Germaine Tailleferre (1892 - 1983)

Germaine Tailleferre is best known for being the only female member of the French group of composers known as Les Six, alongside Georges Auric, Louis Durey, Arthur Honegger, Darius Milhaud and Francis Poulenc. Although a prolific composer, until recently little of her music was performed regularly, and even now, forgotten works are being rediscovered.

Tailleferre studied at the Paris Conservatoire despite her father’s opposition to a musical career. In 1913, she met Auric, Honegger and Milhaud in Georges Caussade’s counterpoint class, and from around 1916 these four composers appeared on concert programmes together in unconventional venues in Montparnasse, many traditional concert halls being closed because of the War. Many of these concerts were given in conjunction with poetry readings and exhibitions. The polymath Jean Cocteau positioned himself as the group spokesman, publishing the polemical essay Le Coq et l’Arlequin (1917) in which he promoted Satie as the model for young composers, and the group was baptised in 1920 by the journalist Henri Collet. Tailleferre’s music was often programmed in Paris in the 1910s and 20s, and her musical style, combining neo-Classicism with a ready wit and energy, can be compared to Poulenc’s and Milhaud’s.

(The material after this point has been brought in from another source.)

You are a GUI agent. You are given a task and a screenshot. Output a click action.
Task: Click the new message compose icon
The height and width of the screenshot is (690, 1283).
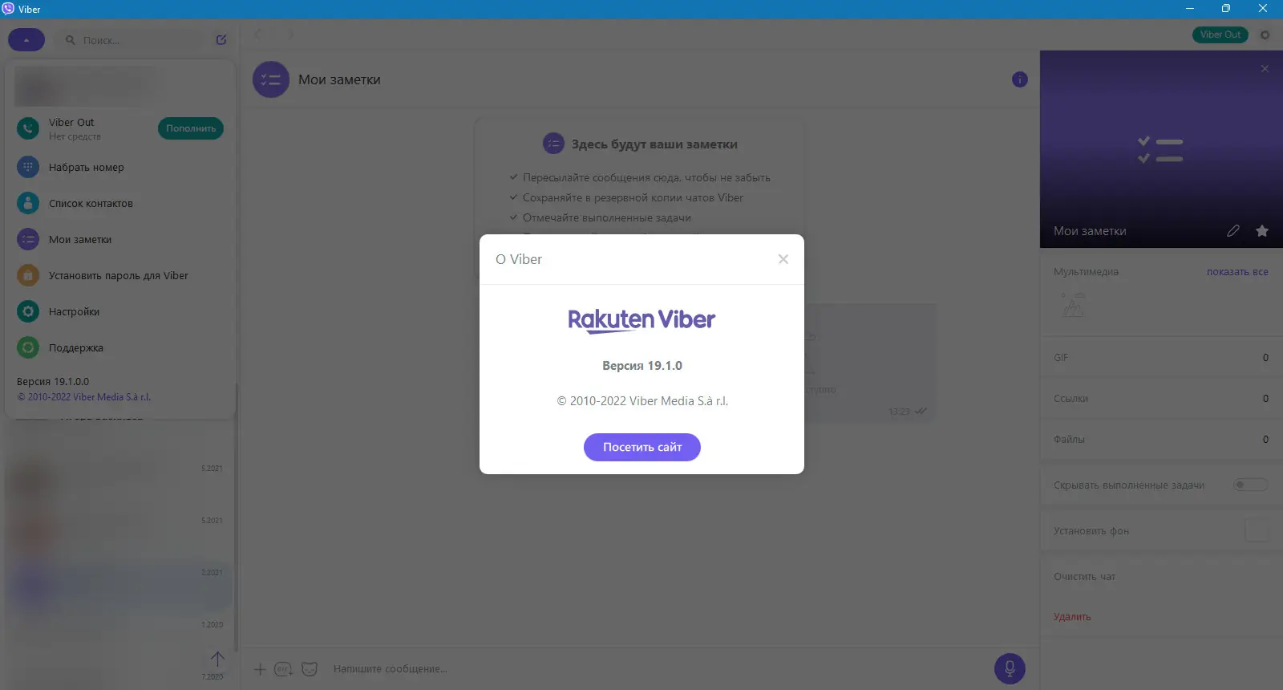tap(221, 39)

Tailleferre contributed very little to Les Six polemics as published in the review Le Coq, which lasted only four numbers. She was friendly with Ravel and visited him at his home in Montfort l’Amaury (his house still has a miniature porcelain sofa on display that was a gift from Tailleferre), and she would no doubt have felt uncomfortable with the criticisms of this composer in Le Coq. Cocteau was condescending to her, describing her as ‘une Marie Laurencin pour l’oreille’ (‘a Marie Laurencin for the ear’) more it seems because both artists are women than because there are real parallels in their work. This marginalisation by resorting to gender-based statements rather than engaging with a creative artist’s work was sadly characteristic of this period.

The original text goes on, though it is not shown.